Kyrie eleison. Kyrie eleison. Kyrie eleison".

Et après un bref silence, il a continué :

"Seigneur notre Dieu, dans cette ville, deux symboles témoignent du désir constant de l'humanité de se rapprocher de Toi : la mosquée Al Nuri avec son minaret Al Hadba et l'église de Notre-Dame de l'Heure, avec une horloge qui, depuis plus de cent ans, rappelle aux passants que la vie est courte et que le temps est précieux. Apprends-nous à comprendre que Tu nous as confié Ton plan d'amour, de paix et de réconciliation à réaliser dans le temps, dans le bref cours de notre vie terrestre. Faites-nous comprendre que ce n'est qu'en le mettant en pratique sans tarder que cette ville et ce pays pourront être reconstruits et que les cœurs déchirés par le chagrin pourront être guéris. Aide-nous à ne pas passer notre temps au service de nos intérêts égoïstes, personnels ou de groupe, mais au service de ton plan d'amour. Et lorsque nous nous écartons du chemin, accorde-nous d'écouter les voix des vrais hommes de Dieu et de revenir à la raison pour un temps, afin que la destruction et la mort ne nous ruinent pas à nouveau.

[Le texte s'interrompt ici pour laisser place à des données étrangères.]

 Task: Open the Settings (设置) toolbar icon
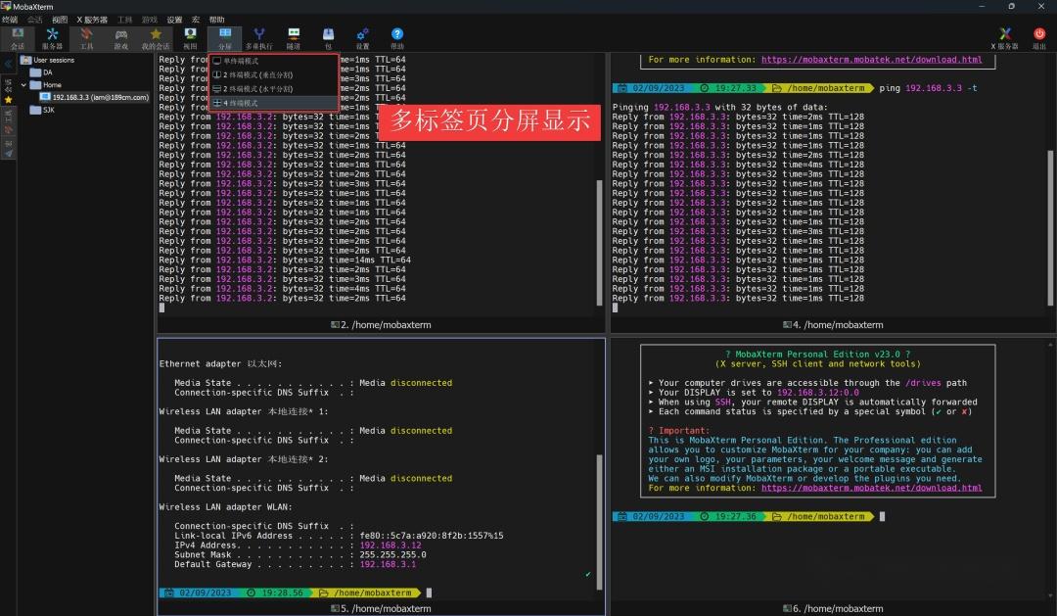click(x=362, y=37)
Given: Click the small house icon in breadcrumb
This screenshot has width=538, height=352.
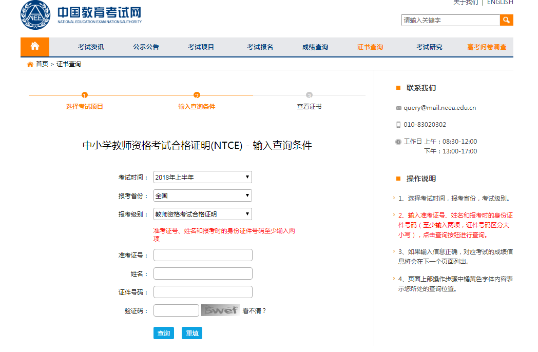Looking at the screenshot, I should pos(30,65).
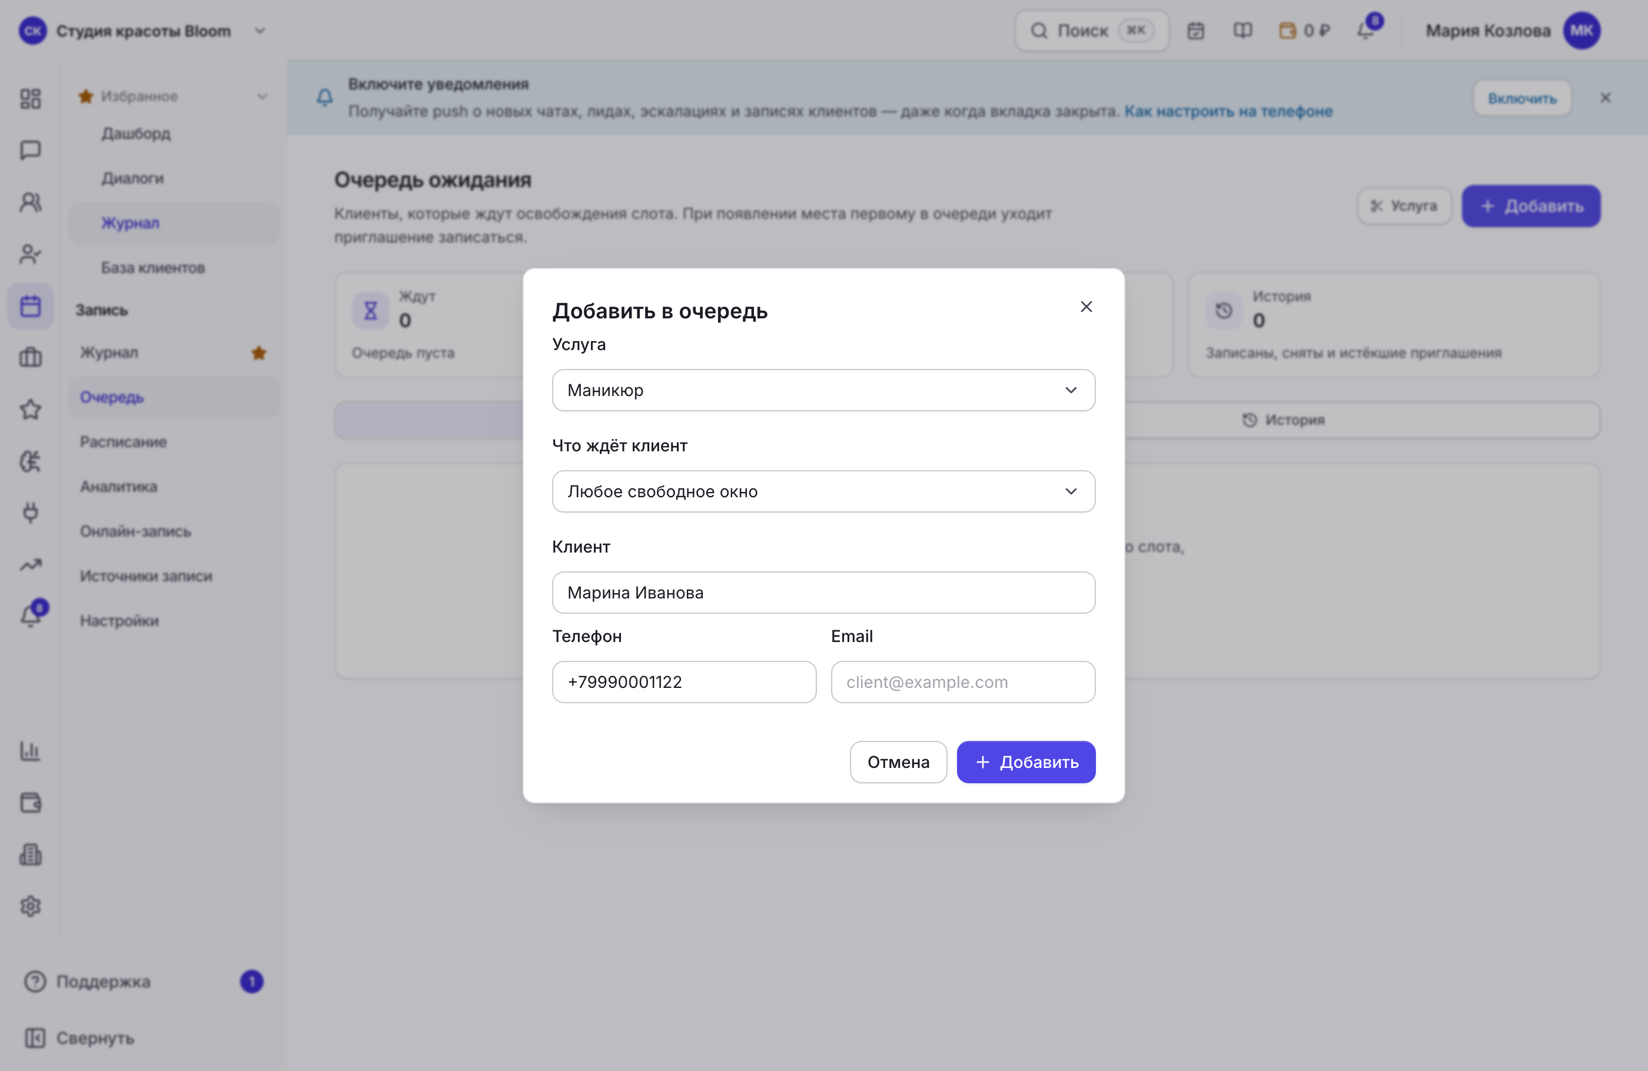Viewport: 1648px width, 1071px height.
Task: Click the Клиент name input field
Action: [823, 592]
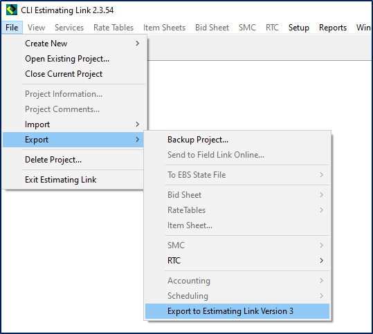Image resolution: width=373 pixels, height=334 pixels.
Task: Click the Export entry in File menu
Action: pos(73,140)
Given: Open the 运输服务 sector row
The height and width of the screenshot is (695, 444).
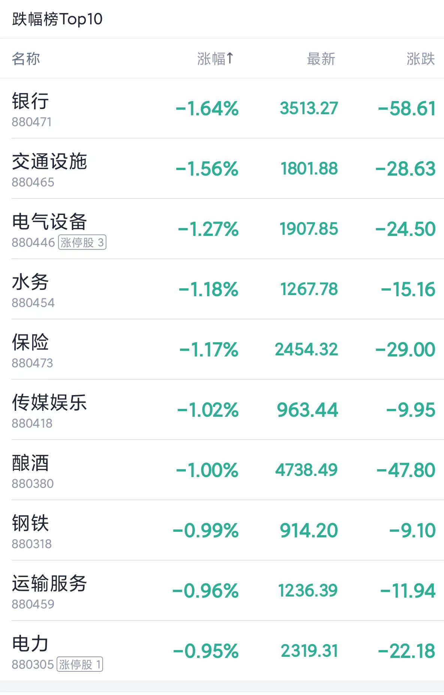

Nous te confions ceux dont la vie terrestre a été abrégée par la main violente de leurs frères, et nous te supplions aussi pour ceux qui ont fait du mal à leurs frères et sœurs ; qu'ils se repentent, atteints par la puissance de ta miséricorde.

Requiem æternam dona eis, Domine, et lux perpetua luceat eis. Requiescant dans le rythme. Amen".

Vers Qaraqosh

À la fin du moment de prière, après le dévoilement de la plaque commémorant la visite, suivi du lâcher d'une colombe blanche et après la bénédiction finale, le Saint-Père, avant de quitter la place, a salué quelques personnalités religieuses et civiles. Il s'est ensuite rendu sur l'aire de décollage et, après avoir fait ses adieux à l'archevêque de Mossoul et d'Aqra des Chaldéens et au gouverneur de Mossoul, il a pris un hélicoptère pour Qaraqosh.

Là, il a rendu visite à la communauté catholique dans l'église de l'Immaculée Conception, qui avait été détruite. Il a pu prier l'Angélus avec les fidèles réunis et a signé le livre d'honneur en demandant au Seigneur la paix : "De cette église détruite et reconstruite, symbole de l'espoir de Qaraqosh et de tout l'Irak, je demande à Dieu, par l'intercession de la Vierge Marie, le don de la paix".

Il est clair qu'il s'agit d'un voyage d'une grande importance pour le pontificat de François, pour le dialogue interreligieux, pour la paix au Moyen-Orient et pour l'Église universelle.